L'Explication Prémisse
Cet article signifie que les périodes pendant lesquelles un salarié est absent pour certains congés protégés (maternité, paternité et accueil de l’enfant, adoption, présence parentale, proche aidant, congé parental d'éducation) ou en raison d’une maladie professionnelle ou d’un accident du travail sont considérées, pour le calcul de la « durée du travail effectuée », comme si le salarié avait effectivement travaillé. Autrement dit, ces absences ne font pas perdre du temps de travail utile pour l’ouverture ou le maintien de droits qui dépendent de la durée travaillée (ex. ancienneté utile pour accéder à une formation, seuils d’ancienneté prévus par un accord, etc.).

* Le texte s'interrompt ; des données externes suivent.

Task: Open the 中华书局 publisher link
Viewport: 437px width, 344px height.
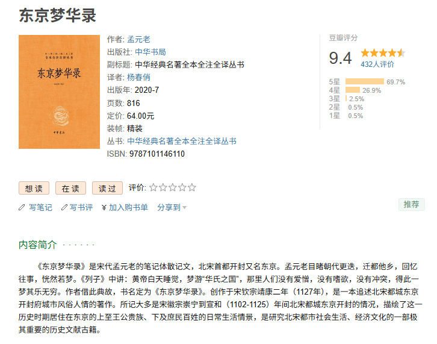Action: [150, 52]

Sophie a commencé dans l’entreprise le 1er janvier. Pour bénéficier d’un stage de formation pris en charge par l’employeur, le règlement interne exige au moins 6 mois d’activité pendant la période de référence. Sophie travaille 3 mois, puis prend un congé de maternité de 4 mois, puis reprend pendant 1 mois. Pour l’application de la règle des 6 mois, l’entreprise doit compter les 4 mois de congé de maternité comme du temps travaillé : Sophie totalise donc 8 mois d’activité (3 + 4 + 1) et est donc éligible à la formation.

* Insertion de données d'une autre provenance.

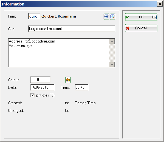Click inside the notes text area
The image size is (164, 142).
[59, 53]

- Les périodes visées sont intégralement prises en compte : congés de maternité, paternité et d’accueil de l’enfant, adoption, présence parentale, congé de proche aidant, congé parental d’éducation, ainsi que absences liées à une maladie professionnelle ou un accident du travail.
- « Intégralement » signifie que la durée entière de ces absences est comptée pour le calcul du temps de travail effectué (pas seulement partiellement).
- Effet principal : ces périodes servent pour déterminer l’ouverture, le maintien ou le calcul de droits liés à la durée de travail (ancienneté, conditions d’accès à des dispositifs fondés sur la durée travaillée, seuils prévus par accord collectif, etc.).
- Cela concerne le calcul, pas la rémunération : compter ces périodes comme du temps travaillé ne signifie pas automatiquement que le salarié perçoit un salaire pendant l’absence (les règles de maintien ou d’indemnisation restent distinctes).
- L’employeur ne peut pas exclure ces périodes du calcul ; il doit les prendre en compte lorsque la loi ou un accord prévoit une condition liée à la durée du travail effectuée.
- Des justificatifs peuvent être exigés (arrêt de travail, attestation de congé, notification d’accident du travail, etc.) pour faire valoir ces périodes auprès de l’employeur ou des organismes compétents.
- Des dispositions plus favorables prévues par la convention collective ou un accord d’entreprise restent applicables : cet article garantit un plancher de protection, pas un plafond.